A group of marine biologists in the Philippines have unearthed a startling new discovery. The above pictured Halimaw Sa Dagat, or Monster of the Sea, was found in ocean depths immediately surrounding the island in the South China Sea.
The creature most closely related to the eel family was not found alive, but it’s proximity to nearby feeding areas suggests that there are potentially a vast number of these lurking beneath the surface.
Poor fishing conditions and rebel pirate activity has rendered this area mostly uncharted by local scientists. It has only been since recent catastrophic weather events that the marine biologists feel they can safely continue their practice of discovery and observation of local ecosystems.
“It’s amazing what is swimming in these waters, right underneath our noses,” Dr. Pad Mee explains, “this discovery may provide the missing link between eel, dragon and sea serpent.”
Critics are skeptical of the discovery, citing evolutionary evidence to the contrary of such a creature existing. Luckily, Dr. Mee and her team of scientists have an entire myriad of genus examples that defy the evolutionary odds in similar ways of the Halimaw.
“Many species within the animal kingdom that were once hailed as mythological creatures, have been shown to be direct descendants or ancestors to current and well accepted species,” she explains, “take the archeoraptor for example. Many people to this day think that dinosaurs are mythological creatures, even though there are animals linking fossil evidence to modern-day birds. That’s a huge leap in the evolutionary record, and sets the precedent for discoveries such as what we’re speaking of today.”
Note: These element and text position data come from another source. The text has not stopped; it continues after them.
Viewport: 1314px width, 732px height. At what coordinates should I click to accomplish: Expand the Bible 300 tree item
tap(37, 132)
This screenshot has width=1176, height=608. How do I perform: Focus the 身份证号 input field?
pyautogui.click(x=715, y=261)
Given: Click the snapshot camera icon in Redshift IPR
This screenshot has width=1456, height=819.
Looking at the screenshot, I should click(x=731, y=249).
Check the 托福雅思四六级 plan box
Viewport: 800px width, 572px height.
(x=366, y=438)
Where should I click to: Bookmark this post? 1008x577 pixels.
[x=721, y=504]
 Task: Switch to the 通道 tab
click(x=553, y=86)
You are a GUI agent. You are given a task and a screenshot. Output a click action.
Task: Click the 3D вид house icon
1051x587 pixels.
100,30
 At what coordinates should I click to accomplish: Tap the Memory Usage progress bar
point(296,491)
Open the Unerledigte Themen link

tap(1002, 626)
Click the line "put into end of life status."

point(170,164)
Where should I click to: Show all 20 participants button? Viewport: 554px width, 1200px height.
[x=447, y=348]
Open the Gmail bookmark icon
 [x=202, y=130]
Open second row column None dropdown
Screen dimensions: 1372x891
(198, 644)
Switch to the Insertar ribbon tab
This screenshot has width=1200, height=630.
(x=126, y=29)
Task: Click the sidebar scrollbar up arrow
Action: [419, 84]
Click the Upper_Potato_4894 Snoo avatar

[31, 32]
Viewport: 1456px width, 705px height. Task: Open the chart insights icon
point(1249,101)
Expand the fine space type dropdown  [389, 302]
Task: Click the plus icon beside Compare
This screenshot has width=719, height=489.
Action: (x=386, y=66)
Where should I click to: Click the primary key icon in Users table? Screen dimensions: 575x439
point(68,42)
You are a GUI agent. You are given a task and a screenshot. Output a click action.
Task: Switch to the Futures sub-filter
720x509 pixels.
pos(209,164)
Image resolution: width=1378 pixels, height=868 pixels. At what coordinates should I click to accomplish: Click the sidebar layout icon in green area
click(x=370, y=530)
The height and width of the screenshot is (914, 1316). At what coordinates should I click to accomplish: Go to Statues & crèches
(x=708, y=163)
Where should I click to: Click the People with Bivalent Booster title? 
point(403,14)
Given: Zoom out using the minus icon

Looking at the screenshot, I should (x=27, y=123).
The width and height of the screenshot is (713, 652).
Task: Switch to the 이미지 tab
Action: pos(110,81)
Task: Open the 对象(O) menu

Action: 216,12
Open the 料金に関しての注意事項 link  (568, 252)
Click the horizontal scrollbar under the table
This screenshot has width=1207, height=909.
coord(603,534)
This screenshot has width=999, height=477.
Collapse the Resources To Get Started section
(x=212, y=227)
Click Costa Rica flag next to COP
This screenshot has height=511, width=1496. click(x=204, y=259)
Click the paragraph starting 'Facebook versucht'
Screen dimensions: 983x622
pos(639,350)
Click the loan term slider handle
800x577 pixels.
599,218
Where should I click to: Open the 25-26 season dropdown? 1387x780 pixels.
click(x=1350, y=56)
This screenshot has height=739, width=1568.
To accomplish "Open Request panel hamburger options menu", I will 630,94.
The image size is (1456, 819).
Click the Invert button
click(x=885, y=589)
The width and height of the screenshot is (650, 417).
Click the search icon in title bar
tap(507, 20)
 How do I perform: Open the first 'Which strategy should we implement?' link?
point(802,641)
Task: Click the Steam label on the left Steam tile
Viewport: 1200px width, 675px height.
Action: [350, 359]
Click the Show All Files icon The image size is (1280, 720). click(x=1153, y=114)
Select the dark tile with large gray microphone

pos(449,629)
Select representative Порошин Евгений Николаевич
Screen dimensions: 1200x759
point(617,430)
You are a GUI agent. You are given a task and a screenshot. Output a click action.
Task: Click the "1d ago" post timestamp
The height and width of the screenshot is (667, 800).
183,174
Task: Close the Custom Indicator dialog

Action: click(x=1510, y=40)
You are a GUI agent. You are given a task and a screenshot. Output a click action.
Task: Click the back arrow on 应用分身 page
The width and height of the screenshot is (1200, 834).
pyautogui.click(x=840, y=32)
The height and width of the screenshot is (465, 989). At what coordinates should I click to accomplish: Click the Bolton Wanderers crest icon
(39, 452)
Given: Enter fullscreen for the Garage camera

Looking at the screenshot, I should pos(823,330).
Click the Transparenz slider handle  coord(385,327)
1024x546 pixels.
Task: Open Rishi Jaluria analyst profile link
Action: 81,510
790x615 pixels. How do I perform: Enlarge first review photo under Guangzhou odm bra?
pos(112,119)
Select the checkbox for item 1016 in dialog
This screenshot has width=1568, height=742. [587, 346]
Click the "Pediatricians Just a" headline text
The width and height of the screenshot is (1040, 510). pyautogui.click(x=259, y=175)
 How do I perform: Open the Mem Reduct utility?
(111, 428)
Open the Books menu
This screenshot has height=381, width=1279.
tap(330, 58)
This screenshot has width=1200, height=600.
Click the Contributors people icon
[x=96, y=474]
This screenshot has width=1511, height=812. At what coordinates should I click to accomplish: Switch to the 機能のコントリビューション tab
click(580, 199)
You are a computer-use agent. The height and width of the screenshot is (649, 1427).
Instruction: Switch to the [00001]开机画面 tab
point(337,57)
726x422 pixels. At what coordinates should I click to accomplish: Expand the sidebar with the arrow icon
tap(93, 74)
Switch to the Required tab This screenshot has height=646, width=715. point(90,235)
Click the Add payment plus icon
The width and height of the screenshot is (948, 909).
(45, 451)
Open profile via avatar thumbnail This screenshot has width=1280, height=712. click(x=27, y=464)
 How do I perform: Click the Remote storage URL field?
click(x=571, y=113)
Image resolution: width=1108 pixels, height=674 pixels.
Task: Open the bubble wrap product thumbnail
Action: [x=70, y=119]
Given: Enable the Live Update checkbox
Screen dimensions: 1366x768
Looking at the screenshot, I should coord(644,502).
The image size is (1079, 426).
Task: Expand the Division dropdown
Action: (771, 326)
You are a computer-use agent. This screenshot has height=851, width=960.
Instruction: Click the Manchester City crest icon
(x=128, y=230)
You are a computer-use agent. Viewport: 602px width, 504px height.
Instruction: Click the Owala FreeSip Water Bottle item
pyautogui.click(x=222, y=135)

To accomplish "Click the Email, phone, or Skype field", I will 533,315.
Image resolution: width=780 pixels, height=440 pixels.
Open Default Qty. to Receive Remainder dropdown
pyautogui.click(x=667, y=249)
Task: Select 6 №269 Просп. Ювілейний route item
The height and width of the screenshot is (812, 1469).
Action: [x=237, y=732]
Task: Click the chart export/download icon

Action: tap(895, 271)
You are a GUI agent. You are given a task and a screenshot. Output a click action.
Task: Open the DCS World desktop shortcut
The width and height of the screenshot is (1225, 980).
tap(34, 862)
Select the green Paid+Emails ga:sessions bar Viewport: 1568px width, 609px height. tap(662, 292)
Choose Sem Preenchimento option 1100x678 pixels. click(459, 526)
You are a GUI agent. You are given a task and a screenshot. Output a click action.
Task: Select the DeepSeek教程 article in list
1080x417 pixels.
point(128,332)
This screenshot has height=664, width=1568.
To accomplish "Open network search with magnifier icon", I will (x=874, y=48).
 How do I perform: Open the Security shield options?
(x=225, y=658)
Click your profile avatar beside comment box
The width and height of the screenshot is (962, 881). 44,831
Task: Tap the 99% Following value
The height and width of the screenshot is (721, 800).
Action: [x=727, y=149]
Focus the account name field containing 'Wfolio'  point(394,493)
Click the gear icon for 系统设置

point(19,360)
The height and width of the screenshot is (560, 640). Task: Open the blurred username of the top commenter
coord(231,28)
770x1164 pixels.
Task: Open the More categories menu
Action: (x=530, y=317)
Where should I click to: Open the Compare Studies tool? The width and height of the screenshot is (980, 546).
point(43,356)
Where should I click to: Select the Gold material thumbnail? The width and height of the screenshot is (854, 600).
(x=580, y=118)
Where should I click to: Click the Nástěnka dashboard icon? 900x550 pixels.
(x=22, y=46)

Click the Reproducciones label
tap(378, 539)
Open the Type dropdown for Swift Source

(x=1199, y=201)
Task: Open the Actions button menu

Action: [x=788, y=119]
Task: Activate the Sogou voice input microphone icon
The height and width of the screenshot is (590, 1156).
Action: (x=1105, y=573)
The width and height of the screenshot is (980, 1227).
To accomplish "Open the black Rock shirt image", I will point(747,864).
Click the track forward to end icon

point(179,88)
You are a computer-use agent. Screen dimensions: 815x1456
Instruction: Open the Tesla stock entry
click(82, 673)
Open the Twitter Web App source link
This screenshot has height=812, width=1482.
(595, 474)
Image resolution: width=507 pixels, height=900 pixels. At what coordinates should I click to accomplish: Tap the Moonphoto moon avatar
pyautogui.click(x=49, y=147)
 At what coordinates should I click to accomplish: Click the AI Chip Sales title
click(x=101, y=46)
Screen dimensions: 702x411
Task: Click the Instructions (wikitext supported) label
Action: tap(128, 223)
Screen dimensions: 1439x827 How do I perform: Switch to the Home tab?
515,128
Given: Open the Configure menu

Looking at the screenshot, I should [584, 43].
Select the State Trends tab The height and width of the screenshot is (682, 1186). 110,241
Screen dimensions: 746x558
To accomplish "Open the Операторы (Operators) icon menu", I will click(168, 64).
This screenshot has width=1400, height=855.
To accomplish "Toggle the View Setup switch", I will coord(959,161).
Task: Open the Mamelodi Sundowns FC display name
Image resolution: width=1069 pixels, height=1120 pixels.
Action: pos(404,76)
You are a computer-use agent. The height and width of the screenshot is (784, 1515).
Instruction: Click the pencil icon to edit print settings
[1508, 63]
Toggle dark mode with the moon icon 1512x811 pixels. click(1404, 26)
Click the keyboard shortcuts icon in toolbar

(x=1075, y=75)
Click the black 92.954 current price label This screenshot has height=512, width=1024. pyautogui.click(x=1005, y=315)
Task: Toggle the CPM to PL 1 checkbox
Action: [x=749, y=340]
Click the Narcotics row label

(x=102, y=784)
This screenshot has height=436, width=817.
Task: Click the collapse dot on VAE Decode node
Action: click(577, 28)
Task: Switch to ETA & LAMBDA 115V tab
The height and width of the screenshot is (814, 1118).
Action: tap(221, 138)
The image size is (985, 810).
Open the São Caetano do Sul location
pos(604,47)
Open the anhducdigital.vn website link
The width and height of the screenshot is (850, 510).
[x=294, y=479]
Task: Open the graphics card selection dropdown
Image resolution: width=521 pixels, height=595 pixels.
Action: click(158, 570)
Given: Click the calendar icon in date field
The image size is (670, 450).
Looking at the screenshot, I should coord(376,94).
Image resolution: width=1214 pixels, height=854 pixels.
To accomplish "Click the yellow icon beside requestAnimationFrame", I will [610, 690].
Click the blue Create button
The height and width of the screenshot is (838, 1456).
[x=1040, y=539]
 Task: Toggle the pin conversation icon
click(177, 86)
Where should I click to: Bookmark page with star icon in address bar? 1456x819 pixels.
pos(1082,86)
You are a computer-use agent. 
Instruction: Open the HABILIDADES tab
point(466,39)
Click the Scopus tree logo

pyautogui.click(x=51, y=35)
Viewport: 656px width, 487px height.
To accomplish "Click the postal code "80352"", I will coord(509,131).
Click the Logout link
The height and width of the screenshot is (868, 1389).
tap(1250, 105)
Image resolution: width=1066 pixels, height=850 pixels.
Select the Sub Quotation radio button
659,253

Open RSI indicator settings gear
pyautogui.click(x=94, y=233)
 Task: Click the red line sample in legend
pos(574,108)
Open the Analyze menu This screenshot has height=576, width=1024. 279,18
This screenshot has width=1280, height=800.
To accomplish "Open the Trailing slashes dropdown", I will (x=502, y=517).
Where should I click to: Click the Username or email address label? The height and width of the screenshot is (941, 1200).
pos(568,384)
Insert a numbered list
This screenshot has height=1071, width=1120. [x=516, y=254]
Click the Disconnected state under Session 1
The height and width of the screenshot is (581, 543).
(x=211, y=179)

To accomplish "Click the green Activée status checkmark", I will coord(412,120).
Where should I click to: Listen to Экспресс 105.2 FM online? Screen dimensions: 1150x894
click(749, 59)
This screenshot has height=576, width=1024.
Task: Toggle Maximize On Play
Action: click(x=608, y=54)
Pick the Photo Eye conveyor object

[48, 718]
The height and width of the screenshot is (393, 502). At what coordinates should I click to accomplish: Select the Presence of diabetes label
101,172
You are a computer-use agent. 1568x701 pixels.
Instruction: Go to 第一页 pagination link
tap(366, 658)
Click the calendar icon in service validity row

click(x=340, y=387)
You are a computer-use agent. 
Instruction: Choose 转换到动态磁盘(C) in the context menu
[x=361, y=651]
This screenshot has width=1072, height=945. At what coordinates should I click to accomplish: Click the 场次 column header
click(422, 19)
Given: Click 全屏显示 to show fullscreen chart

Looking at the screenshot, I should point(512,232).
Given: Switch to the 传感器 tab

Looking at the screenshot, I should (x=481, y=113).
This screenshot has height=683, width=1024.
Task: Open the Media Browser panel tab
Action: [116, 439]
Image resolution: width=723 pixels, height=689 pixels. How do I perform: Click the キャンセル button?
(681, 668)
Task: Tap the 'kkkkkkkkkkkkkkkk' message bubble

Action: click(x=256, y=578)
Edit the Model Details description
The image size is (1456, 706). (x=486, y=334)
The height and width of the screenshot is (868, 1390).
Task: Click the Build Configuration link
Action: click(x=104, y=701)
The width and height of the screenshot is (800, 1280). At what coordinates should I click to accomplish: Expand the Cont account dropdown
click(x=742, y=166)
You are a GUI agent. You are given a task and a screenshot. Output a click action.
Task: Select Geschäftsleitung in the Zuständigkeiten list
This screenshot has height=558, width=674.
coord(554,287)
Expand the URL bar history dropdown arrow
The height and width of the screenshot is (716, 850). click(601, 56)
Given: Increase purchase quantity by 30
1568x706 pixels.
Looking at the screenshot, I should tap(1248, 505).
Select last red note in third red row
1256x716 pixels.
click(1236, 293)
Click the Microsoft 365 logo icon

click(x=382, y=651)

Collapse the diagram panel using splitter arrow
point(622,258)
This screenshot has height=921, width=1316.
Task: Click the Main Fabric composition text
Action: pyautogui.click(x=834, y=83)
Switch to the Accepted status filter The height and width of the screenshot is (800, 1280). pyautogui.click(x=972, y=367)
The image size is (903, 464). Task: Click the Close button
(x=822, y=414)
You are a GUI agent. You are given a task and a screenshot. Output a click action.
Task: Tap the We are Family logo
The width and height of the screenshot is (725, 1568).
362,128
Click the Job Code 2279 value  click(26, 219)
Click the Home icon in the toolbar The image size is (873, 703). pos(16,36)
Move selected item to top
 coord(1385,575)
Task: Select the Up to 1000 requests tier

The case is only made stronger when ancient maps and depictions of these kinds of creatures have been found all over the world.
Dr. Mee is currently working with DNA experts to correctly classify the animal, although the Filipino pronunciation “Halimaw Sa Dagat” will likely remain the scientific name. There are 4 more expeditions planned in the area over the next 6 weeks. One will include an unmanned submarine, donated by the United States, to continually videotape deep near the ocean floor. The marine biologists involved hope to capture one of these magnificent beasts alive and interacting in their natural habitat.
Until that expedition, there are giant nets set up in the immediate vicinity to catch any family that may have been traveling with the lone serpent. Nets are emptied twice daily, to fully optimize chances of catching a Halimaw Sa Dagat alive.